Pixel coordinate grounding data
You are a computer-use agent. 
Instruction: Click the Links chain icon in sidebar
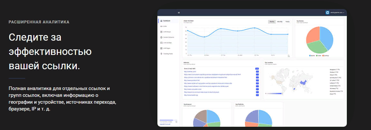click(161, 26)
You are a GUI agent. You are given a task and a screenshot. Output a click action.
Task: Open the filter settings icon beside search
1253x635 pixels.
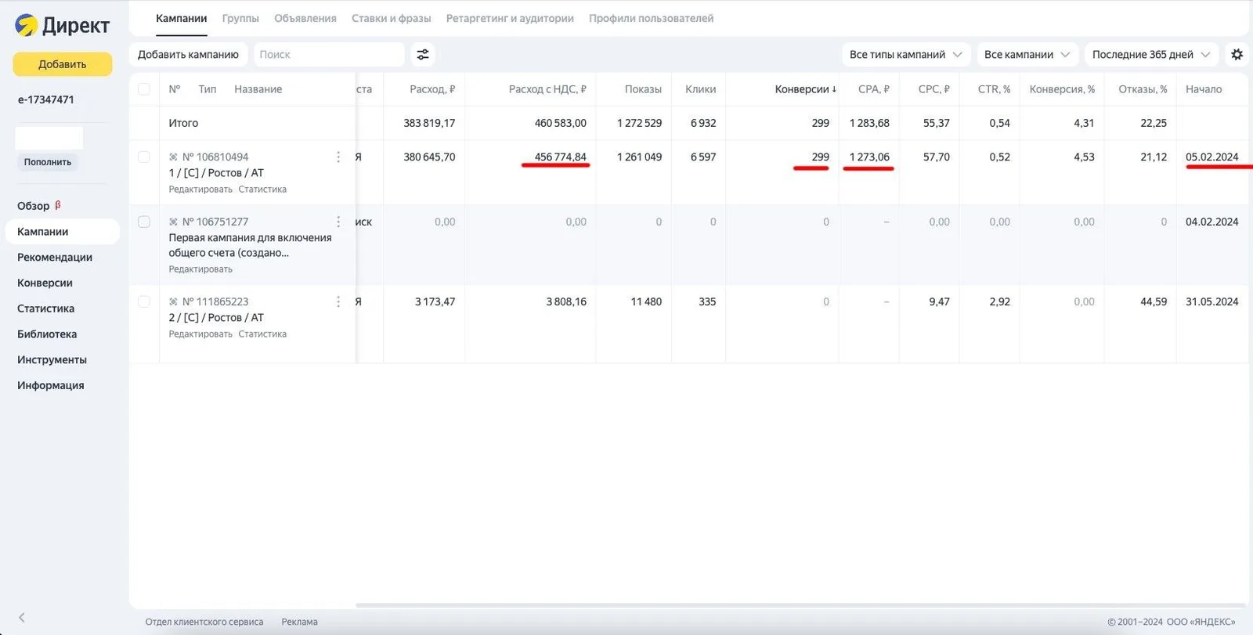click(x=423, y=54)
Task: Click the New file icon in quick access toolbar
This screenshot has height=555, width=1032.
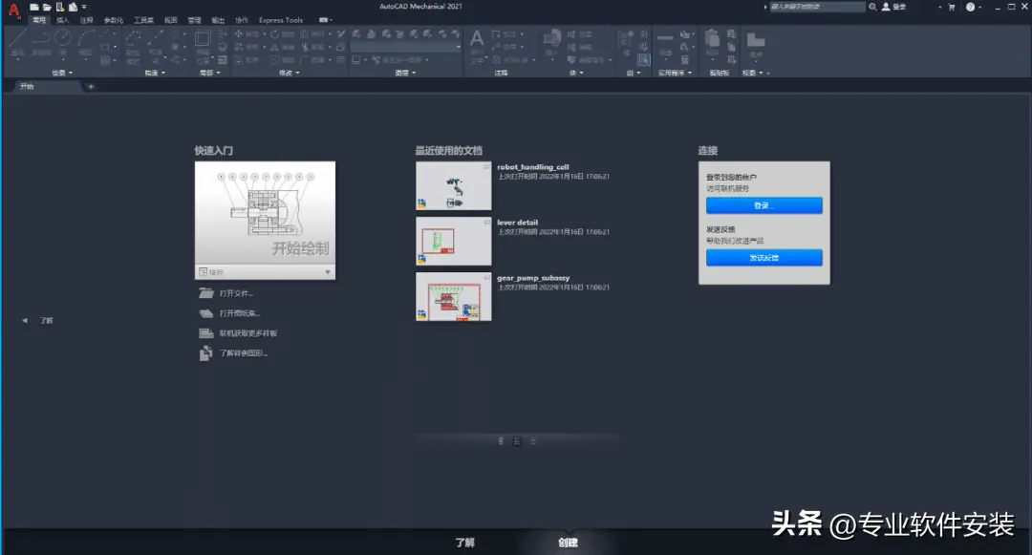Action: (34, 7)
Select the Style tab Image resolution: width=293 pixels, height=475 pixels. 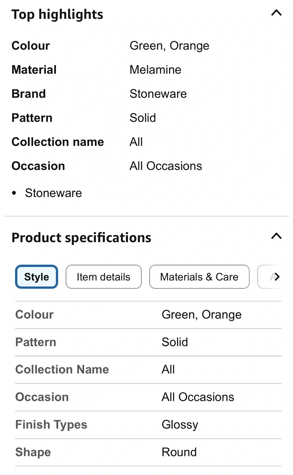tap(37, 277)
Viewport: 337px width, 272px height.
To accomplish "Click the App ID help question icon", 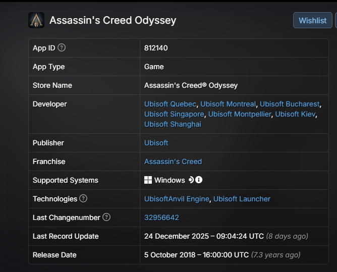I will pos(62,48).
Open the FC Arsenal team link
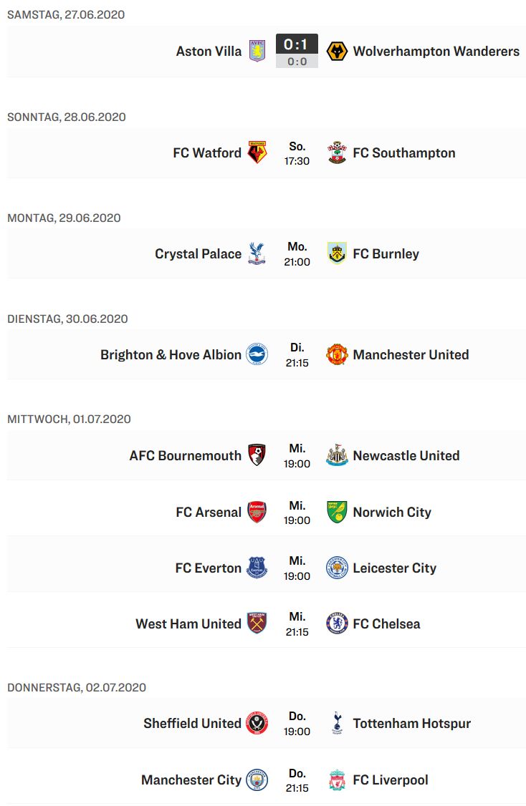Image resolution: width=526 pixels, height=806 pixels. [x=209, y=512]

Exercise description:
Print, exactly as written, the lines above from the first one to the one containing "Task: Click the". Leave out pictures.

Result:
You are a computer-use agent. 
Instruction: Click the Links chain icon in sidebar
click(161, 26)
You are a GUI agent. You are given a task and a screenshot. Output a click action.
Task: Open the filter settings icon beside search
1253x635 pixels.
click(x=423, y=54)
Task: Click the New file icon in quick access toolbar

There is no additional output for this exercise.